Harga Emas Turun Picu Lonjakan Pembeli di Outlet Galeri 24
Foto: Ilustrasi Harga Emas Turun Picu Lonjakan Pembeli di Outlet Galeri 24.

Penurunan harga emas memicu lonjakan pembeli hingga menimbulkan antrean panjang di sejumlah outlet Galeri 24 pada Senin (20/4/2026). Fenomena ini menunjukkan perubahan perilaku masyarakat yang memanfaatkan koreksi harga sebagai momentum untuk menambah aset investasi fisik mereka.

Data pergerakan harga menunjukkan fluktuasi yang signifikan sejak awal tahun 2026, sebagaimana dilansir dari Money. Emas ukuran 10 gram sempat menyentuh angka Rp 24.819.000 pada Januari, lalu melonjak drastis menjadi Rp 29.222.000 pada Februari atau naik lebih dari Rp 4 juta.

Kepala Divisi Komersial dan Pengembangan Bisnis Galeri 24, Ihdina Inti Rachma, menjelaskan bahwa tingginya minat beli saat harga turun mencerminkan pemahaman masyarakat terhadap karakter instrumen ini. Emas kini lebih dipandang sebagai alat lindung nilai jangka panjang daripada spekulasi singkat.

"Alih-alih panik saat harga turun, mereka memanfaatkannya sebagai momentum untuk menambah aset emasnya," ujar Ihdina, Kepala Divisi Komersial dan Pengembangan Bisnis Galeri 24.

Pihak manajemen menekankan bahwa fluktuasi dalam periode pendek adalah hal wajar bagi komoditas logam mulia. Nilai optimal dari kepemilikan emas umumnya baru akan terlihat setelah disimpan dalam jangka waktu yang cukup lama.

"Secara karakter, emas memang dikenal sebagai investasi jangka panjang, minimal 5 tahun agar nilainya dapat berkembang optimal," jelas Ihdina, Kepala Divisi Komersial dan Pengembangan Bisnis Galeri 24.

Terdapat lima strategi utama yang disarankan bagi investor, mulai dari memantau tren harga secara berkala hingga melakukan pembelian bertahap untuk meminimalkan risiko. Penggunaan dana khusus investasi dan penyesuaian dengan tujuan keuangan juga menjadi faktor krusial.
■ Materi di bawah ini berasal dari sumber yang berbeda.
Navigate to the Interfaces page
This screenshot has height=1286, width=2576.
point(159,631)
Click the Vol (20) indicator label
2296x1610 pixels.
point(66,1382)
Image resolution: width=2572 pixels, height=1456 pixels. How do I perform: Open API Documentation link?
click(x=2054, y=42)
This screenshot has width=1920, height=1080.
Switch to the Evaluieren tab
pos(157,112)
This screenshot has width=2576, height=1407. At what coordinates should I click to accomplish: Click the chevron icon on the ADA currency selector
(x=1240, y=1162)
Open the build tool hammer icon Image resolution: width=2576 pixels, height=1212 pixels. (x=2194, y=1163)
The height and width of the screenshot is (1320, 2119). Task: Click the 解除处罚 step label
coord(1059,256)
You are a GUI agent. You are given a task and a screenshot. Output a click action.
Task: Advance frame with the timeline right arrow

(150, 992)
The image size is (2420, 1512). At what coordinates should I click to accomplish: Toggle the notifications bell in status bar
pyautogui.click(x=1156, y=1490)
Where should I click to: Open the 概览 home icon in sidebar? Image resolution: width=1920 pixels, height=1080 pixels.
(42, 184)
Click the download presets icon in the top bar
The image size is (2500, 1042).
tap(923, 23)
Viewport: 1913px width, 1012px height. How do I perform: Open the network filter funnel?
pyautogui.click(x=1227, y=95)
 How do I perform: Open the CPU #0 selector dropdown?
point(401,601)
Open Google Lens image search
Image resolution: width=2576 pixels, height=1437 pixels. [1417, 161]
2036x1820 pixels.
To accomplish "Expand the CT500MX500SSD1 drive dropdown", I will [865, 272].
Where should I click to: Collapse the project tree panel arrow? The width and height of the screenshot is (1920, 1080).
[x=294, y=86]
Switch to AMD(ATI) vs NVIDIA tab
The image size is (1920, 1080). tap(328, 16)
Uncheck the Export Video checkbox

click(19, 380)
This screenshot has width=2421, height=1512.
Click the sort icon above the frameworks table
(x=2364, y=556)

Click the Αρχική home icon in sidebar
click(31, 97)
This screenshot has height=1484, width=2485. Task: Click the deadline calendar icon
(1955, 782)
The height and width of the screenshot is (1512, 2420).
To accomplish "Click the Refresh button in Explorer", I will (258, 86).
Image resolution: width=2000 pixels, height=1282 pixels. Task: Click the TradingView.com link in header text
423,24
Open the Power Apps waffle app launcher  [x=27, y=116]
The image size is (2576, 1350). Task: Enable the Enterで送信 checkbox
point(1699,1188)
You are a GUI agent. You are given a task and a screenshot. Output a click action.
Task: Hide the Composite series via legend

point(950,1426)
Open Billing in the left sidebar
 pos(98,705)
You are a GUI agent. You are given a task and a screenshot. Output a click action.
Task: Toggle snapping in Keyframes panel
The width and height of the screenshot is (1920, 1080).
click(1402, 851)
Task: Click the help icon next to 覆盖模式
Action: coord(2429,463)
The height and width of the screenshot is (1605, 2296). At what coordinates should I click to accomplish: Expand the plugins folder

Galeri 24 yang berada di bawah naungan PT Pegadaian memberikan jaminan kualitas dengan kadar emas 999,9 persen sesuai Standar Nasional Indonesia (SNI). Keaslian produk didukung oleh kode keamanan barcode yang dapat diverifikasi secara mandiri oleh nasabah.

Ihdina menambahkan bahwa selisih harga jual dan beli di outletnya dirancang agar lebih kompetitif bagi para investor. Produk yang telah dibeli juga memiliki fleksibilitas tinggi karena dapat dijual kembali atau digadaikan di seluruh jaringan Pegadaian.

"Selain itu, harga beli lebih rendah dan harga jual kembali (buyback) lebih tinggi. Selisih antara harga jual dan harga beli lebih kecil dibandingkan merek lain, sehingga potensi cuannya lebih besar," terang Ihdina, Kepala Divisi Komersial dan Pengembangan Bisnis Galeri 24.